O capitão e os outros aprovaram
essa idéia, mas não sabiam como
fazê-la chegar ao rei. Imediatamente, um cavalheiro de nome
Francisco Corrêa disse que levaria
a mensagem. E assim o fez.
Corrêa disse ao rei que o feitor-mor, Aires Corrêa, estava pronto
para desembarcar e assinar um
tratado comercial com ele, mas
que para isso precisava ter como
garantia a vida de dois mercadores, entre os quais um guzerate
muito rico. Esse mouro guzerate
disse ao rei que mandaria em seu
lugar dois sobrinhos, o que muito
contentou sua serenidade. No dia
seguinte, Francisco Corrêa enviou
a resposta ao capitão, Aires Corrêa pôs-se pronto e o rei despachou para as naus os dois reféns.
O feitor-mor desembarcou na
companhia de oito ou dez homens, voltando às naus no final
da tarde para dormir. No outro
dia, ele retornou à terra para finalizar os negócios. Quanto aos reféns, esses permaneceram sempre
a bordo das naus. O rei mandou
dar a Aires Corrêa a melhor casa
que possuía o mercador guzerate
e encarregou esse homem de ensinar ao feitor os usos e costumes
do país. E assim Corrêa começou
a negociar e conseguiu vender algumas mercadorias.

== Requisitos do exercício ==
(1) No trecho apresentado, qual cavalheiro se ofereceu para levar a mensagem ao rei?
(2) Enumere todas as ações que o trecho apresentado atribui ao rei como sujeito gramatical.
(3) Retome o relato sobre as negociações de Aires Corrêa com o rei a partir do ponto em que ele termina.
A listagem abaixo é dispensável.

== Dados fornecidos ==
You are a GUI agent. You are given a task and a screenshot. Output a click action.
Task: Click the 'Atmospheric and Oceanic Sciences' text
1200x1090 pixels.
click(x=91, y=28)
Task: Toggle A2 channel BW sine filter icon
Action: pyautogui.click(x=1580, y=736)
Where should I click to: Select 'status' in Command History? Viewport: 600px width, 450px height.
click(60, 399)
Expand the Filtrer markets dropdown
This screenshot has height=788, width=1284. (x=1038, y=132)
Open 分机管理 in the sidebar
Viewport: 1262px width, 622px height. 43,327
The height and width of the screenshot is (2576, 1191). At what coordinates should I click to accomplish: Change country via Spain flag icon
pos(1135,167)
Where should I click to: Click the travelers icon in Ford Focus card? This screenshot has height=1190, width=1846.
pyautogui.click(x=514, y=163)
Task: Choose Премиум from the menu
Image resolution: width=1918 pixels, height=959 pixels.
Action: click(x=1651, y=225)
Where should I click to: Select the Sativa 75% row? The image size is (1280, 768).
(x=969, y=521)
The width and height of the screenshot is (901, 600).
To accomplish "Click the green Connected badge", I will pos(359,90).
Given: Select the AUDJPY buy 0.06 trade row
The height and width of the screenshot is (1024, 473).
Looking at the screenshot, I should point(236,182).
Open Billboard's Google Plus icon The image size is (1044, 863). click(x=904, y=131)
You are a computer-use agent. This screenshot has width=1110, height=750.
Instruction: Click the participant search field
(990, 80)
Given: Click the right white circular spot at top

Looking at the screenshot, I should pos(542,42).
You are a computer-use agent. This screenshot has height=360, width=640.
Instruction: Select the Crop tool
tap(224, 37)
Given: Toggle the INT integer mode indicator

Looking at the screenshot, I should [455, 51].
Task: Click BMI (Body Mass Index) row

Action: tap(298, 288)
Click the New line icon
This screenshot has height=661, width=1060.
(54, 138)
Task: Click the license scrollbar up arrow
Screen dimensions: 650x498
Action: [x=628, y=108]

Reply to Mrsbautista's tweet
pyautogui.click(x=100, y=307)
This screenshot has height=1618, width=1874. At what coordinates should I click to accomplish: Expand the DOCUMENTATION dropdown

== Exercícios resolvidos ==
(1) Francisco Corrêa.

(2)
- Despachou para as naus os dois reféns.
- Mandou dar a Aires Corrêa a melhor casa que o mercador guzerate possuía.
- Encarregou o mercador guzerate de ensinar ao feitor os usos e costumes do país.

(3)
A língua que falavam conosco
era o árabe, de modo que não tínhamos como nos dirigir ao rei
sem a mediação dos mouros, uma
gente má, muito hostil aos portugueses e que a toda hora se servia
de embustes e nos impedia de enviar alguém às naus. O capitão,
constatando que dia após dia
mandava gente à terra e ninguém
trazia nenhuma informação, resolveu fazer vela. Estávamos nós
presos em terra, numa casa guardada por muita gente, quando vimos que as nossas naus partiam.
O guzerate, cioso dos seus sobrinhos, permitiu que Aires Corrêa
enviasse às naus, numa almadia,
um rapaz com um protesto ao capitão. Sabedor do dito protesto, o
capitão imediatamente voltou ao
porto. Aires Corrêa pôde, então,
iniciar as suas negociações com o
rei e, pouco a pouco, acertou um
contrato como queria.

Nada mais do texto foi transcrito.